[Pixel coordinate grounding data]
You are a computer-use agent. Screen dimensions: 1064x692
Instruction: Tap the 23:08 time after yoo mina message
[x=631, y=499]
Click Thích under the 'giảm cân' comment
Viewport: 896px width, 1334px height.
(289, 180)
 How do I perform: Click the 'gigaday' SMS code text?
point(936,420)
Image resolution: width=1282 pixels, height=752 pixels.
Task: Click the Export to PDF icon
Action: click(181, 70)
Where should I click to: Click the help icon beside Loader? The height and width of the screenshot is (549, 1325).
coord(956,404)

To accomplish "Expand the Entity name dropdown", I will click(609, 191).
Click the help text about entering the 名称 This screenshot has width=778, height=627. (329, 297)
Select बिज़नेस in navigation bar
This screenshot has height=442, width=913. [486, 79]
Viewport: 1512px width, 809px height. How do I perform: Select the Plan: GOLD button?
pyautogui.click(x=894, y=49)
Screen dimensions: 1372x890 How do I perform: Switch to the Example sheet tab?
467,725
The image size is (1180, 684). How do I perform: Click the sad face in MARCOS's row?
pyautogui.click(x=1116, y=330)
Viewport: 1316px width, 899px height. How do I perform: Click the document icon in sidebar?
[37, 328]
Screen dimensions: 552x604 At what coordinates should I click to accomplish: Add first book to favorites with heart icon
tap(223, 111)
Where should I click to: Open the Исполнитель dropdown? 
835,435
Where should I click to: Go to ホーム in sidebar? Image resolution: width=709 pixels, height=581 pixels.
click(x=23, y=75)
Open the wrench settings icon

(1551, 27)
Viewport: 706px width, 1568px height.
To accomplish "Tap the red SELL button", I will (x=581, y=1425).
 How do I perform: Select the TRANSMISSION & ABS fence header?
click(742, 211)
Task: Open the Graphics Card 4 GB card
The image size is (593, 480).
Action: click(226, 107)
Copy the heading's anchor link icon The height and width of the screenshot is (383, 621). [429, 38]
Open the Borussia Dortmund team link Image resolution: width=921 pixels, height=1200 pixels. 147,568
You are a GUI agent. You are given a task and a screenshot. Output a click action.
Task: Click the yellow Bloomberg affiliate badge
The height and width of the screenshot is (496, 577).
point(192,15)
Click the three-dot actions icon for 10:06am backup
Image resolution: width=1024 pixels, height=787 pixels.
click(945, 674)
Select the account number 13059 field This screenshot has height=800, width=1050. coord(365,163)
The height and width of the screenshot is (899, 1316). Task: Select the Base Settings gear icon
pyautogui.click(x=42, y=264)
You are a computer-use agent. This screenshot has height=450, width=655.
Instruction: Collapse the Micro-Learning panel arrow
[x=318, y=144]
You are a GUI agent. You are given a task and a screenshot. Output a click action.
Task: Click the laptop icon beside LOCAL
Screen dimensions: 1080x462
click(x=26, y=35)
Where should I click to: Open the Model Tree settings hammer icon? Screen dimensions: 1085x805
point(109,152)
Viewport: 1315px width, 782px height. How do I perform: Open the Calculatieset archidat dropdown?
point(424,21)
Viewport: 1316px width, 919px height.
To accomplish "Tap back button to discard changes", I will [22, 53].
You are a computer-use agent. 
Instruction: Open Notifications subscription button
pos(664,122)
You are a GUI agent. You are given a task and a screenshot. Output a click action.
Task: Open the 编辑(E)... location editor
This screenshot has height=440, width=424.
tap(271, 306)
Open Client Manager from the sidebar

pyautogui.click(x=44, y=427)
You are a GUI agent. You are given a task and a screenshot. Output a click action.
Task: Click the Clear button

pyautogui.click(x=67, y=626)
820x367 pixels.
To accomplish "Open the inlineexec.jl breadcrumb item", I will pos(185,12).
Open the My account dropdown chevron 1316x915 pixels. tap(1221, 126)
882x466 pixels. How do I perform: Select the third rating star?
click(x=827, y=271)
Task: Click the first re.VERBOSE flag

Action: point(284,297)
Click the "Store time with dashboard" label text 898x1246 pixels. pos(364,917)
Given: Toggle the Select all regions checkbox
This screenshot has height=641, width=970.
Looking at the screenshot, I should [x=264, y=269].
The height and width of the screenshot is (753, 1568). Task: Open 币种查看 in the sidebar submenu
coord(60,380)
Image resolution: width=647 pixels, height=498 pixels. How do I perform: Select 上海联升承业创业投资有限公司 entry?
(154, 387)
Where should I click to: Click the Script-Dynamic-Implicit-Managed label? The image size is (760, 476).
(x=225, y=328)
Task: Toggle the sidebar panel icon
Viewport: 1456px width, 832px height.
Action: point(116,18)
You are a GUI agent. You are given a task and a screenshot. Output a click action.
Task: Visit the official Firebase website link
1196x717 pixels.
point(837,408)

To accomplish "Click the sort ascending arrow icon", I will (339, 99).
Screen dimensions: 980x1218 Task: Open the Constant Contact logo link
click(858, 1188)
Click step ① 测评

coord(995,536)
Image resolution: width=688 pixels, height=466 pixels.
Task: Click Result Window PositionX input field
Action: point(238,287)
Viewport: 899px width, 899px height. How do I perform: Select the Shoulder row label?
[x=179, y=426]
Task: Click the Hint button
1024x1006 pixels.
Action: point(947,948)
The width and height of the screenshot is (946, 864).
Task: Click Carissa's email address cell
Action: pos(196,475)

• Task goal: Would you write down every record again, exactly?

• Exercise answer:
You are a computer-use agent. Screen dimensions: 1064x692
Instruction: Tap the 23:08 time after yoo mina message
[x=631, y=499]
Click Thích under the 'giảm cân' comment
Viewport: 896px width, 1334px height.
(289, 180)
 How do I perform: Click the 'gigaday' SMS code text?
point(936,420)
Image resolution: width=1282 pixels, height=752 pixels.
Task: Click the Export to PDF icon
Action: click(181, 70)
Where should I click to: Click the help icon beside Loader? The height and width of the screenshot is (549, 1325).
coord(956,404)

To accomplish "Expand the Entity name dropdown", I will click(609, 191).
Click the help text about entering the 名称 This screenshot has width=778, height=627. (329, 297)
Select बिज़नेस in navigation bar
This screenshot has height=442, width=913. [486, 79]
Viewport: 1512px width, 809px height. How do I perform: Select the Plan: GOLD button?
pyautogui.click(x=894, y=49)
Screen dimensions: 1372x890 How do I perform: Switch to the Example sheet tab?
467,725
The image size is (1180, 684). How do I perform: Click the sad face in MARCOS's row?
pyautogui.click(x=1116, y=330)
Viewport: 1316px width, 899px height. How do I perform: Click the document icon in sidebar?
[37, 328]
Screen dimensions: 552x604 At what coordinates should I click to accomplish: Add first book to favorites with heart icon
tap(223, 111)
Where should I click to: Open the Исполнитель dropdown? 
835,435
Where should I click to: Go to ホーム in sidebar? Image resolution: width=709 pixels, height=581 pixels.
click(x=23, y=75)
Open the wrench settings icon

(1551, 27)
Viewport: 706px width, 1568px height.
To accomplish "Tap the red SELL button", I will (x=581, y=1425).
 How do I perform: Select the TRANSMISSION & ABS fence header?
click(742, 211)
Task: Open the Graphics Card 4 GB card
The image size is (593, 480).
Action: click(226, 107)
Copy the heading's anchor link icon The height and width of the screenshot is (383, 621). [429, 38]
Open the Borussia Dortmund team link Image resolution: width=921 pixels, height=1200 pixels. 147,568
You are a GUI agent. You are given a task and a screenshot. Output a click action.
Task: Click the yellow Bloomberg affiliate badge
The height and width of the screenshot is (496, 577).
point(192,15)
Click the three-dot actions icon for 10:06am backup
Image resolution: width=1024 pixels, height=787 pixels.
click(945, 674)
Select the account number 13059 field This screenshot has height=800, width=1050. coord(365,163)
The height and width of the screenshot is (899, 1316). Task: Select the Base Settings gear icon
pyautogui.click(x=42, y=264)
You are a computer-use agent. This screenshot has height=450, width=655.
Instruction: Collapse the Micro-Learning panel arrow
[x=318, y=144]
You are a GUI agent. You are given a task and a screenshot. Output a click action.
Task: Click the laptop icon beside LOCAL
Screen dimensions: 1080x462
click(x=26, y=35)
Where should I click to: Open the Model Tree settings hammer icon? Screen dimensions: 1085x805
point(109,152)
Viewport: 1315px width, 782px height. How do I perform: Open the Calculatieset archidat dropdown?
point(424,21)
Viewport: 1316px width, 919px height.
To accomplish "Tap back button to discard changes", I will [22, 53].
You are a computer-use agent. 
Instruction: Open Notifications subscription button
pos(664,122)
You are a GUI agent. You are given a task and a screenshot. Output a click action.
Task: Open the 编辑(E)... location editor
This screenshot has height=440, width=424.
tap(271, 306)
Open Client Manager from the sidebar

pyautogui.click(x=44, y=427)
You are a GUI agent. You are given a task and a screenshot. Output a click action.
Task: Click the Clear button

pyautogui.click(x=67, y=626)
820x367 pixels.
To accomplish "Open the inlineexec.jl breadcrumb item", I will pos(185,12).
Open the My account dropdown chevron 1316x915 pixels. tap(1221, 126)
882x466 pixels. How do I perform: Select the third rating star?
click(x=827, y=271)
Task: Click the first re.VERBOSE flag

Action: point(284,297)
Click the "Store time with dashboard" label text 898x1246 pixels. pos(364,917)
Given: Toggle the Select all regions checkbox
This screenshot has height=641, width=970.
Looking at the screenshot, I should [x=264, y=269].
The height and width of the screenshot is (753, 1568). Task: Open 币种查看 in the sidebar submenu
coord(60,380)
Image resolution: width=647 pixels, height=498 pixels. How do I perform: Select 上海联升承业创业投资有限公司 entry?
(154, 387)
Where should I click to: Click the Script-Dynamic-Implicit-Managed label? The image size is (760, 476).
(x=225, y=328)
Task: Toggle the sidebar panel icon
Viewport: 1456px width, 832px height.
Action: point(116,18)
You are a GUI agent. You are given a task and a screenshot. Output a click action.
Task: Visit the official Firebase website link
1196x717 pixels.
point(837,408)

To accomplish "Click the sort ascending arrow icon", I will (339, 99).
Screen dimensions: 980x1218 Task: Open the Constant Contact logo link
click(858, 1188)
Click step ① 测评

coord(995,536)
Image resolution: width=688 pixels, height=466 pixels.
Task: Click Result Window PositionX input field
Action: point(238,287)
Viewport: 899px width, 899px height. How do I perform: Select the Shoulder row label?
[x=179, y=426]
Task: Click the Hint button
1024x1006 pixels.
Action: point(947,948)
The width and height of the screenshot is (946, 864).
Task: Click Carissa's email address cell
Action: pos(196,475)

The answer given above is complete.